A 94-year-old former Auschwitz guard on trial in Germany over accusations that he was an accessory to the murder of at least 170,000 people is on Friday expected to have a statement read out by his lawyers in court.

Holocaust survivors, who detailed their horrific experience at the trial which opened in February, have pleaded with Reinhold Hanning (pictured) to break his silence.

Hanning showed no emotion on the second day of his trial on Feb. 12 as three survivors spoke of the smell of burnt bodies and piles of corpses at Nazi Germany’s Auschwitz death camp.

He was heard only once in court in the western town of Detmold when asked how he was doing by judge Anke Grudda.

“Fine,” he replied.

Accused by the prosecutor’s office in Dortmund as well as by 40 joint plaintiffs from Hungary, Israel, Canada, Britain, the United States and Germany, Hanning is said to have joined the SS forces voluntarily at the age of 18 in 1940.

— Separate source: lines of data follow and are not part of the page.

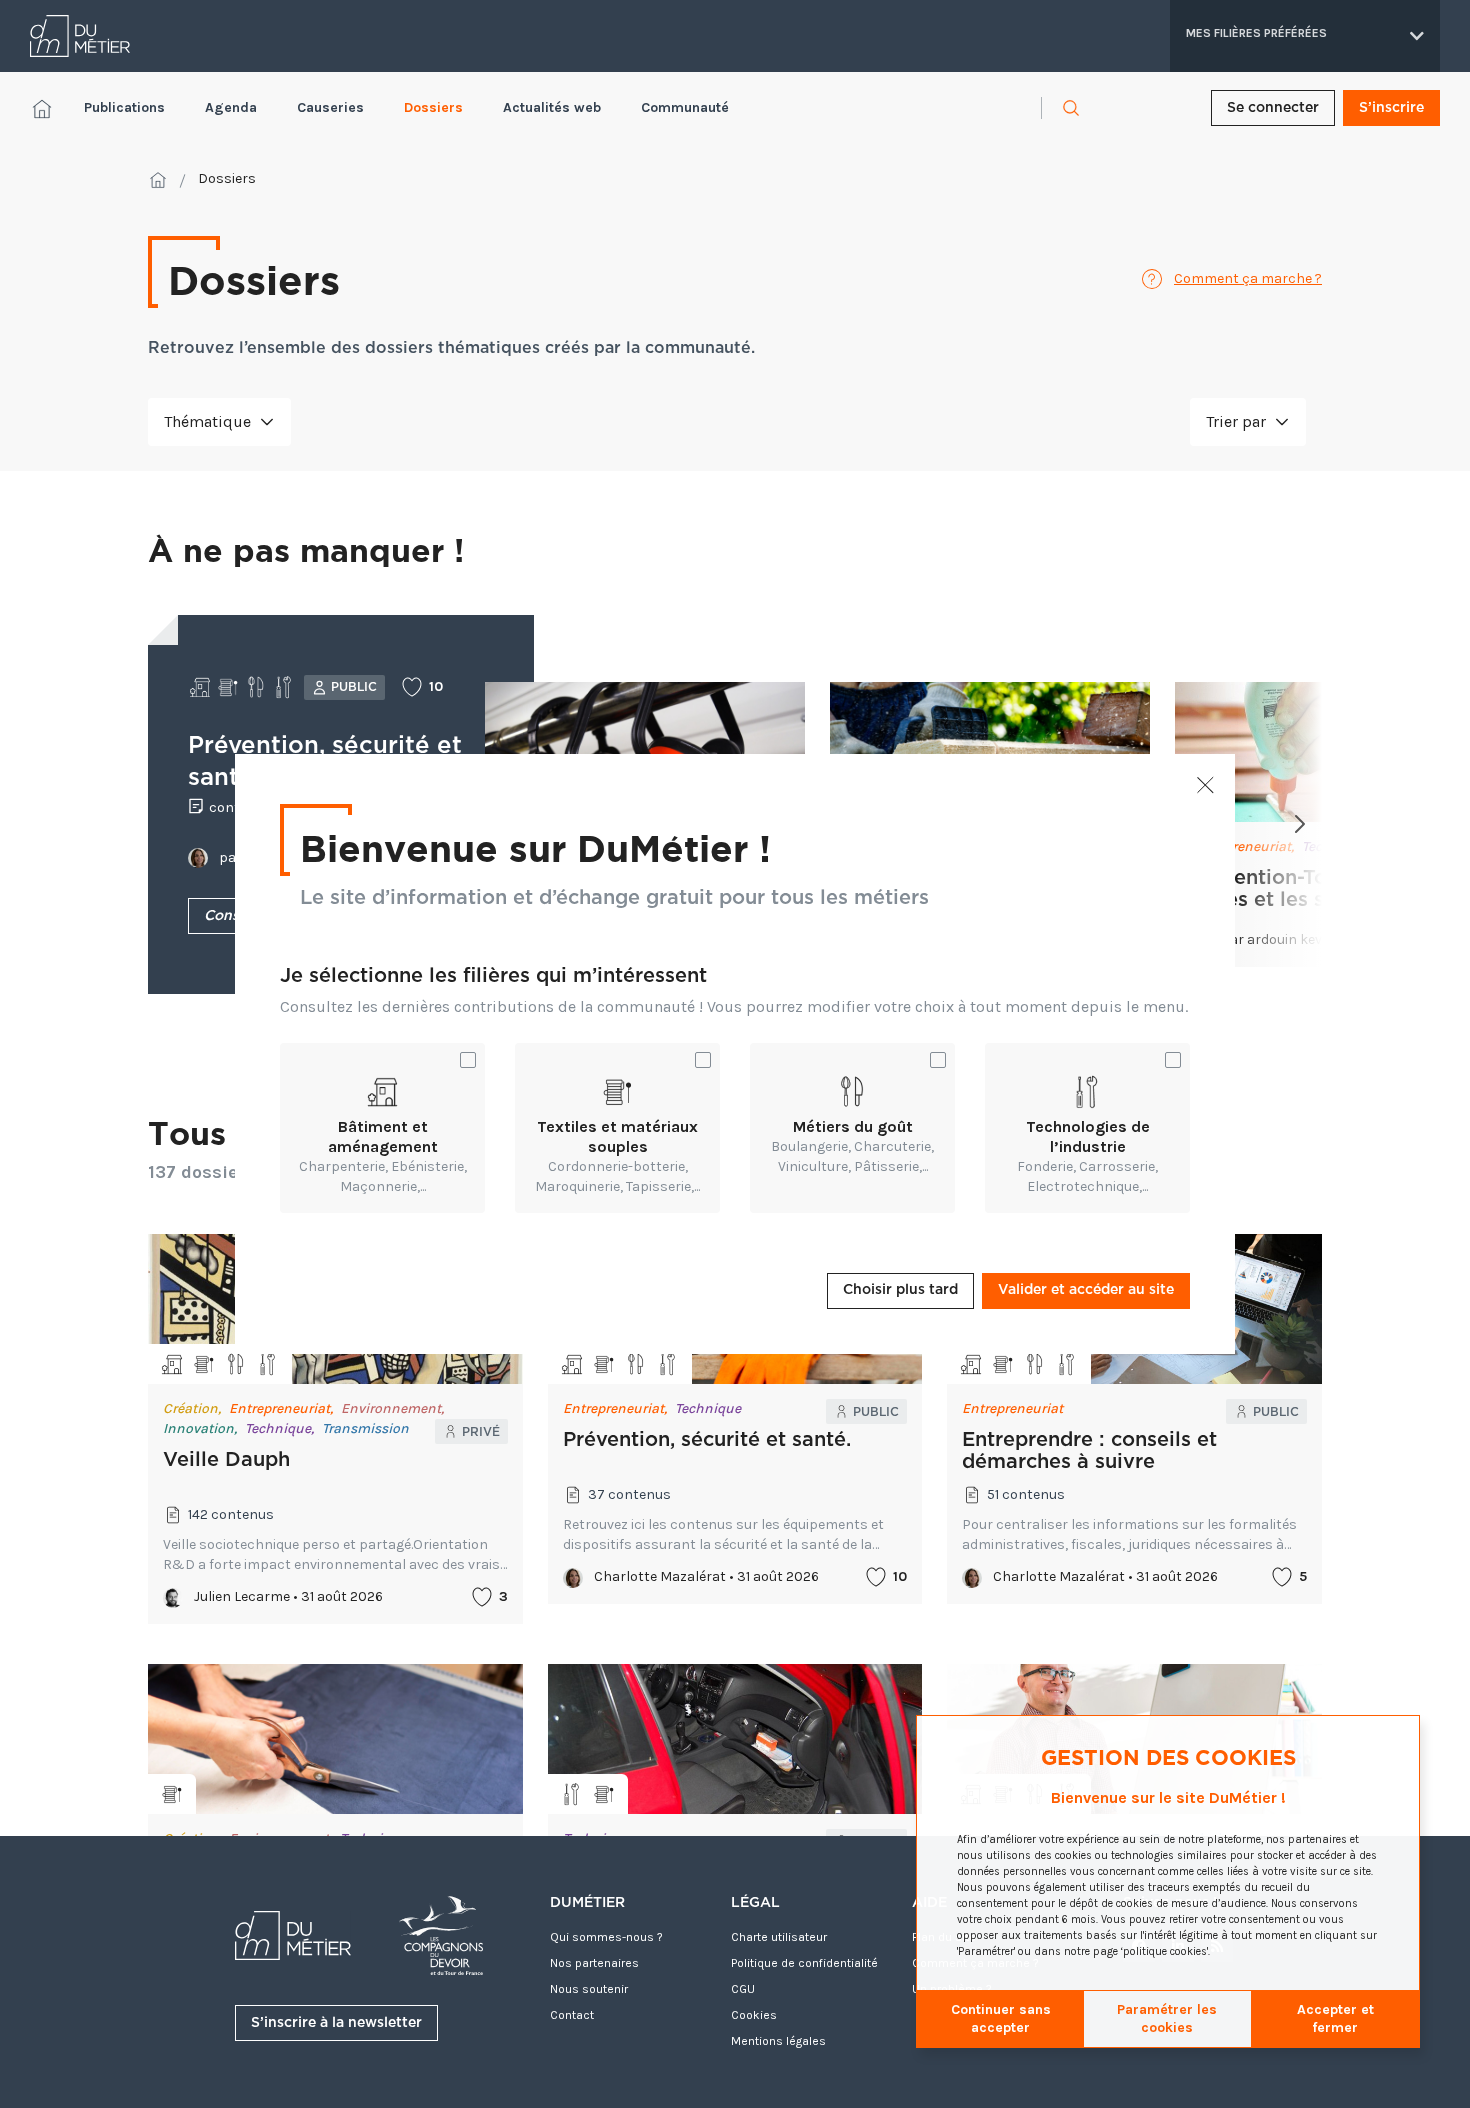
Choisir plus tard (900, 1290)
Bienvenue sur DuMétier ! (535, 847)
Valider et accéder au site (1086, 1290)
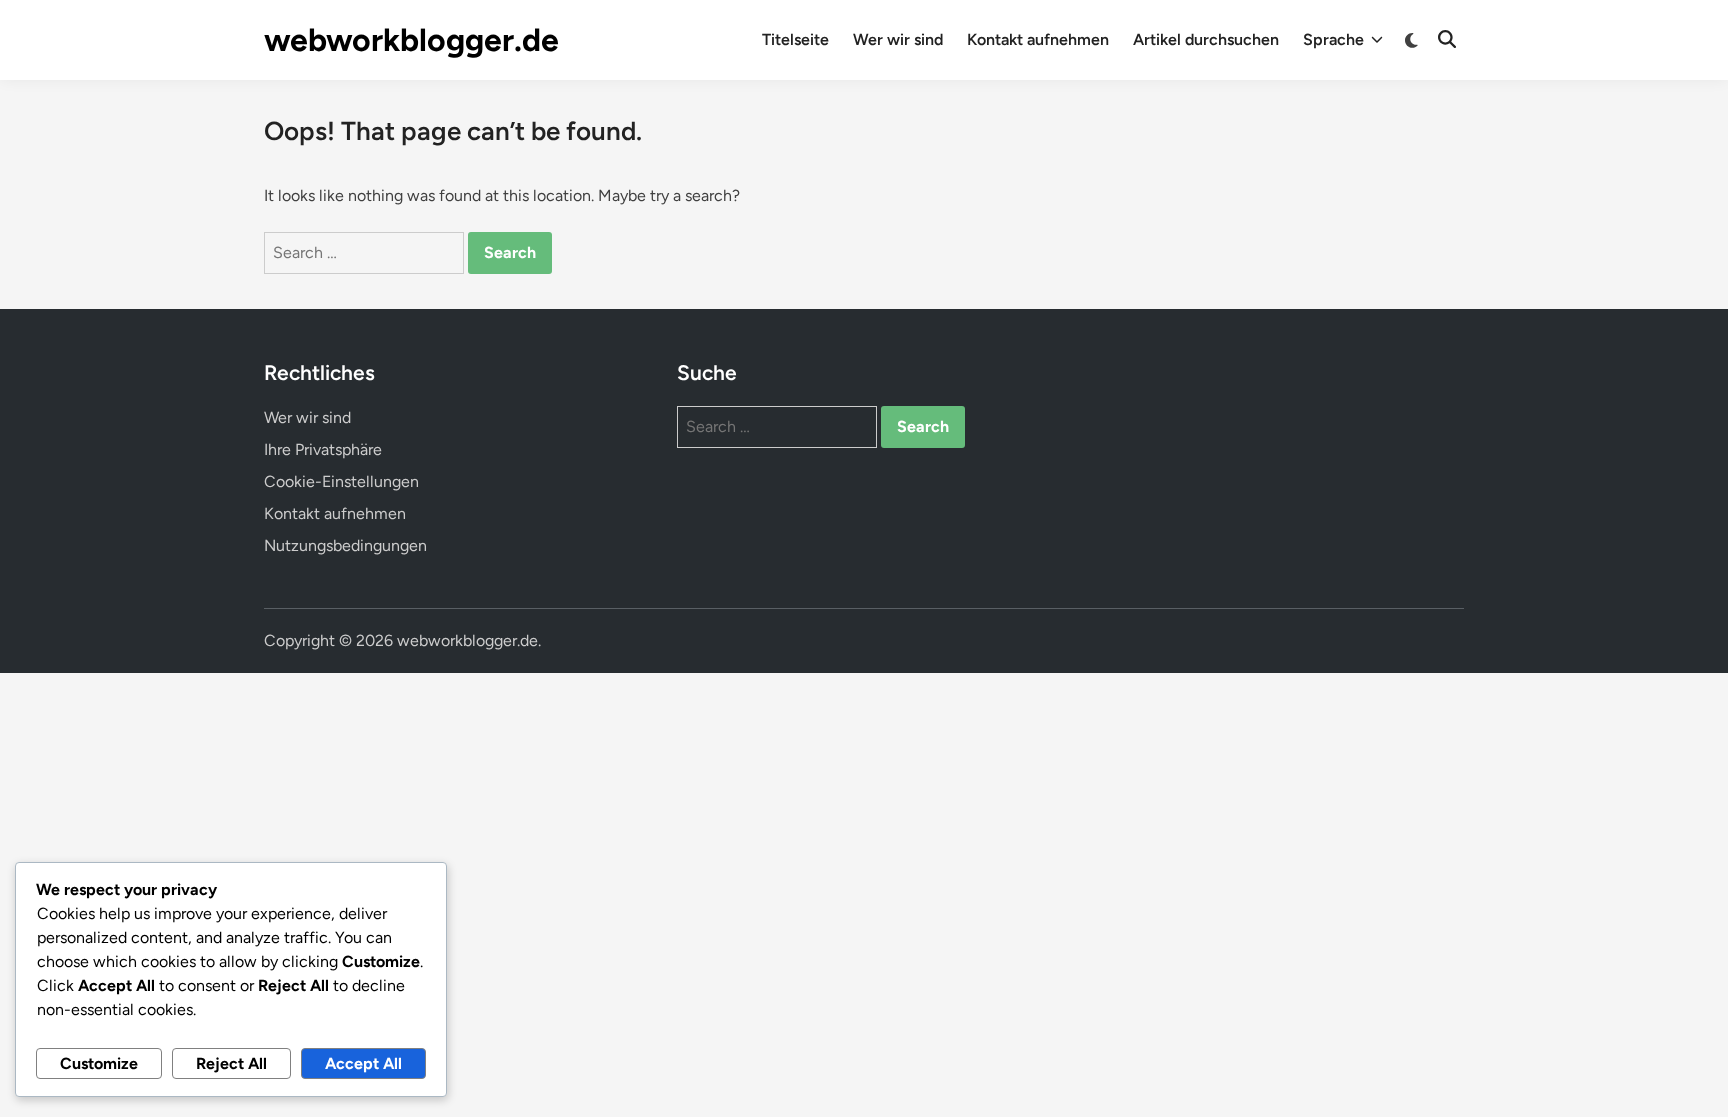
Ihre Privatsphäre (323, 449)
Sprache (1333, 39)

Although Hanning was not directly involved in any killings at the camp, prosecutors accuse him of facilitating the slaughter in his capacity as a guard at the camp where 1.2 million people, most of them Jews, were killed.

More than a dozen people have testified in the trial and a verdict is expected on May 27.

A precedent for such charges was set in 2011, when death camp guard Ivan Demjanjuk was convicted.

Germany is holding what are likely to be its last trials linked to the Holocaust, in which more than six million people, mostly Jews, were killed by the Nazis.

In addition to Hanning, one other man and one woman in their 90s are accused of being accessories to the murder of hundreds of thousands of people at Auschwitz in Nazi-occupied Poland.

A third man who was a member of the Nazi SS guard team at Auschwitz died at the age of 93 this month, days before his trial was due to start.